RE: The Big Lie (was 'Are You a Writer?')

Subject: RE: The Big Lie (was 'Are You a Writer?')
From: "CB Casper" <knowone -at- surfy -dot- net>
To: "TECHWR-L" <techwr-l -at- lists -dot- raycomm -dot- com>
Date: Tue, 05 Mar 2002 22:37:00 +0400

>My impression is that, prior to the early Nineties,
technical writers were far more likely to be
technologically-oriented than they are now.
However, I wasn't in the field then, so I can't be
sure. Can any veterans on the list comment?<

I graduated as with a BS in Aeronautical/Mechanical Engineering
degree in 1978. The following is my perceptions of the TW world
from my perspective through the ages. I learned basic English skills,
in spite of my schooling, from my parents. Writing skills were not
included in Engineering studies at the time.

A Manufacturing Engineer takes other engineer's designs and
determines how to build the product. I only had a sparse course
in Manufacturing, with very little experience in actually using
the machine tools in the school shop.

Our expertise was to determine the sequence of steps to build
detail components and assemble them into complex products. The
SME becomes fuzzy, the designer for the design, or the Mfg Eng
for how to build it. The best designs came from us working
as a team to incorporate producibility into the product.

Most of the Mfg Engrs had come from the shop, used the machine
tools, were sharp, imaginative, and good learners. They learned
the processes from the inside out, with little schooling in either
writing or engineering. They struggled with the software tools
and produced acceptable, but not well written instructions.
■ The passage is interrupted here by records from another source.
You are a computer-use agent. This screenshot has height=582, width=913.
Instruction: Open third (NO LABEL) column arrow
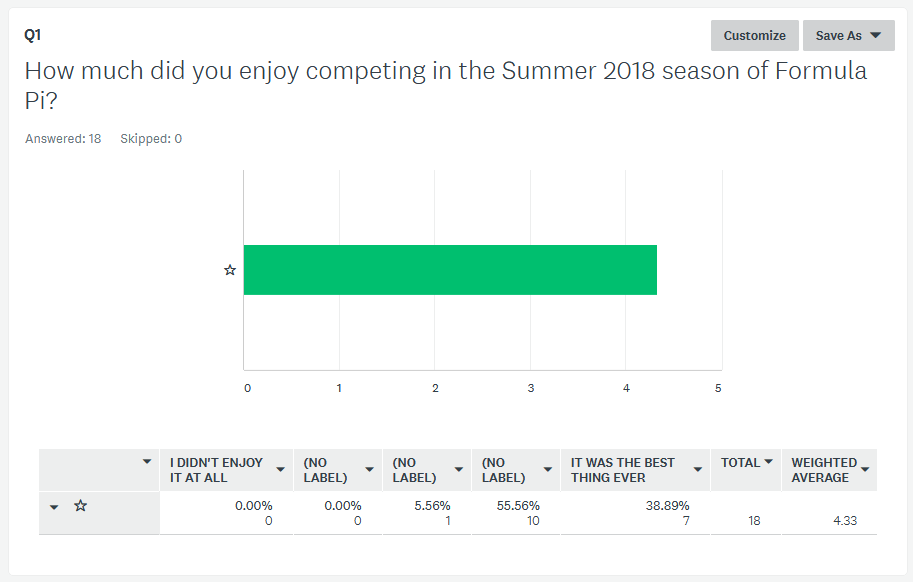tap(548, 470)
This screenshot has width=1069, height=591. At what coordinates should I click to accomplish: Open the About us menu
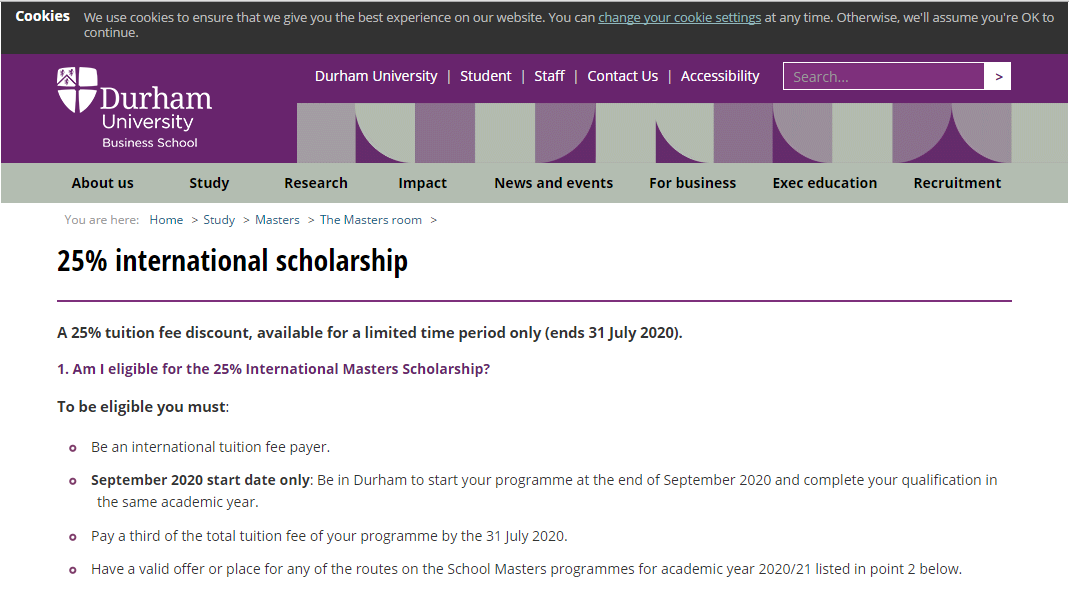click(102, 183)
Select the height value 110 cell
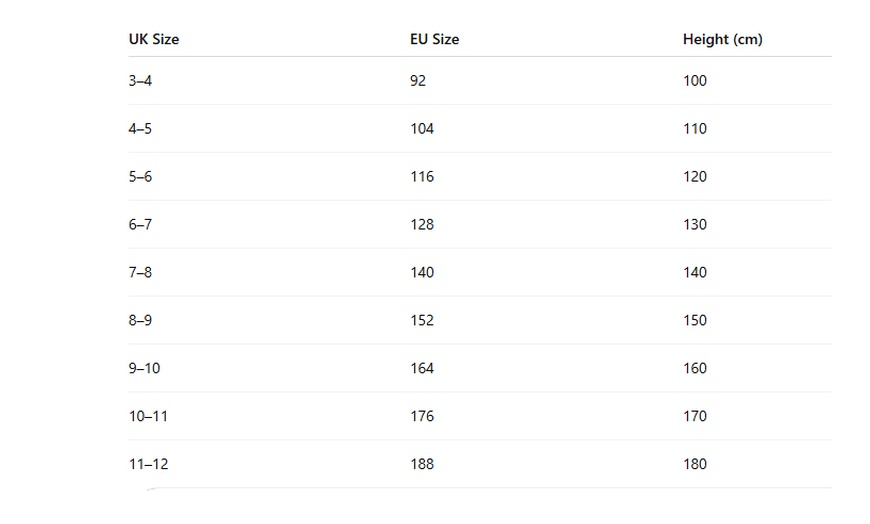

We created text only instructions, with no formatting possible,
beyond step numbers. We referenced drawings for technical details.
We told people how to sequence the installation of 400 rivets
referencing a 36 page E size drawing.

This was, at the very core, technical writing, though we never
considered ourselves as such. We were Manufacturing Engineers.
Technical expertise first, eloquence second. Part of our job
was to go to the shop floor to solve manufacturing problems
and keep the shop working.

I continued in this mindset until the late 90's. The tools
evolved through MacDraw, GEM draw, Word, Interleaf, to Frame,
indifferent companies, but we were still Manufacturing Engineers.

The create-minimalist-documents & the fully-document camps
emerged within the ranks of the Mfg Engrs.

The minimalists felt that supporting the shop floor was the
justification for their jobs. They wrote poor documentation so
that they spent most of their time on the floor interpreting
their own documentation.

I felt that the best measure of my success as a Mfg Engr was
that the shop floor did NOT need my assistance. The
documentation was sufficient to stand on it's own.
I thus became, in my own mind at least, a technical writer.

This was not a popular, nor prevalent attitude
in the aerospace world, unfortunately.

I don't know about other areas, but this was fairly
typical in the aerospace industry.

I never saw a non-technical major enter into this
sector of the technical writing arena.